--- start Reading passage ---

Doris Callebaut (born December 22, 1952) is an Indonesian actress and model who is an Indo of mixed Javanese-Minahasan-Sundanese-Belgian-Dutch 
descent. A sex symbol of the 1970s, she is known for her role as Inem in Inem Pelayan Sexy series, from 1976 until 1977. She is the daughter of film editor Emile Callebaut, and the niece of actress Mimi Mariani and Sri Murniati.

Early life 
Doris Callebaut was born on December 22, 1952, in Jakarta, Indonesia, as the eldest child and daughter of the five children of Emile Callebaut and Wilhelmina Ramers. Her brothers were Roy Callebaut and Peter Callebaut, while her sister were Yvonne Ursula Callebaut.

Doris's father, Emile, a Indonesia-based film editor, who was the brother of actress Mimi Mariani and Sri Murniati. While her mother, Wilhelmina, a Manado-Sundanese descent from Cirebon. She completed her teacher school education.

--- end Reading passage ---
--- start Stored rows ---

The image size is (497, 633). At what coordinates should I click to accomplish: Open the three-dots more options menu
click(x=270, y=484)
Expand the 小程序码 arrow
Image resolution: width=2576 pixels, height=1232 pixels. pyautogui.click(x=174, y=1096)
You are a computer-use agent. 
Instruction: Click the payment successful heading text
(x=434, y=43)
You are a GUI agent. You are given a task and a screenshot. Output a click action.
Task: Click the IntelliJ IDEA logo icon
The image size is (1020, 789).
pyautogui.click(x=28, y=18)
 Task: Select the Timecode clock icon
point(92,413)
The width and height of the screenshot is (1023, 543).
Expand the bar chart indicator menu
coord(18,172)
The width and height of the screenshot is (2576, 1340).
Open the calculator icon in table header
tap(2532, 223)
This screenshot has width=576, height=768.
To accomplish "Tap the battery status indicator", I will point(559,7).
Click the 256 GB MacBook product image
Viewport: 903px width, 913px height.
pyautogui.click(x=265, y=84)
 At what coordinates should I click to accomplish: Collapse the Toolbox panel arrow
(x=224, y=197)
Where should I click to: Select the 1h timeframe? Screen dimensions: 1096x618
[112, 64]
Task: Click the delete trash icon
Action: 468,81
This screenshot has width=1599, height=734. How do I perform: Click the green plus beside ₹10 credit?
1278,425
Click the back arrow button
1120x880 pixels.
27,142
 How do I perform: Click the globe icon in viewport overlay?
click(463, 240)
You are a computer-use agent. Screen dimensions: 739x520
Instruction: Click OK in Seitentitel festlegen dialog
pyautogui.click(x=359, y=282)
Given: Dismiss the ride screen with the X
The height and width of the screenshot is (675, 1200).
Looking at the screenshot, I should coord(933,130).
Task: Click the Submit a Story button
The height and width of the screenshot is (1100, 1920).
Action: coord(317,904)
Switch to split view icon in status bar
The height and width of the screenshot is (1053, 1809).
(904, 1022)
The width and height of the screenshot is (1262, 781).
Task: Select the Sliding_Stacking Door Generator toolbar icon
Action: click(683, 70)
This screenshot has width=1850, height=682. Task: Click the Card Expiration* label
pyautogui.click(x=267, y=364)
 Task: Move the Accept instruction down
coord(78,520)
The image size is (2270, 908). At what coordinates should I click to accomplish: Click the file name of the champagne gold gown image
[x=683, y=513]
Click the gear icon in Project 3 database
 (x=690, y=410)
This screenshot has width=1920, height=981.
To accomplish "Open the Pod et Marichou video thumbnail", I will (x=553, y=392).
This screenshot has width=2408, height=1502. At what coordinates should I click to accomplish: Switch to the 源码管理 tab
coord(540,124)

--- end Stored rows ---

§ **Challenges**:
a – In the records, swap "Submit" for "Send" in the lines from the line with "You are a computer-use agent. Screen" to the line with "pyautogui.click(x=267, y=364)", changing nothing else. Return only those lines.
b – Pick up the biography of Doris Callebaut where it stops and carry it forward.

§ **Responses**:
a –
You are a computer-use agent. Screen dimensions: 739x520
Instruction: Click OK in Seitentitel festlegen dialog
pyautogui.click(x=359, y=282)
Given: Dismiss the ride screen with the X
The height and width of the screenshot is (675, 1200).
Looking at the screenshot, I should coord(933,130).
Task: Click the Send a Story button
The height and width of the screenshot is (1100, 1920).
Action: coord(317,904)
Switch to split view icon in status bar
The height and width of the screenshot is (1053, 1809).
(904, 1022)
The width and height of the screenshot is (1262, 781).
Task: Select the Sliding_Stacking Door Generator toolbar icon
Action: click(683, 70)
This screenshot has width=1850, height=682. Task: Click the Card Expiration* label
pyautogui.click(x=267, y=364)

b –
Career 
Callebaut formerly worked as a hostess and kindergarten teacher. She made her film debut as the female lead in Embun Pagi (1976), credited as Doris Trissyanthy. She later starred in Nya Abbas Akup's directed sex comedy Inem Pelayan Sexy (1976), who later became box office success, and launch her career.

Filmography 
During her five-year career, Callebaut appeared in twenty eight films:

 Embun Pagi (1976)
 Inem Pelayan Sexy (1976)
 Boss Bagio dalam Gembong Ibukota (1976)
 Inem Pelayan Sexy II (1977)
 Inem Pelayan Sexy II (1977)
 Inem Nyonya Besar (1977)
 Sejuta Duka Ibu (1977)
 Cowok Komersil (1977)
 Gara-gara Isteri Muda (1977)
 Akibat Pergaulan Bebas (1977)
 Garis-garis hidup (1977)
 Warung Pojok (1977)
 Hujan Duit (1977)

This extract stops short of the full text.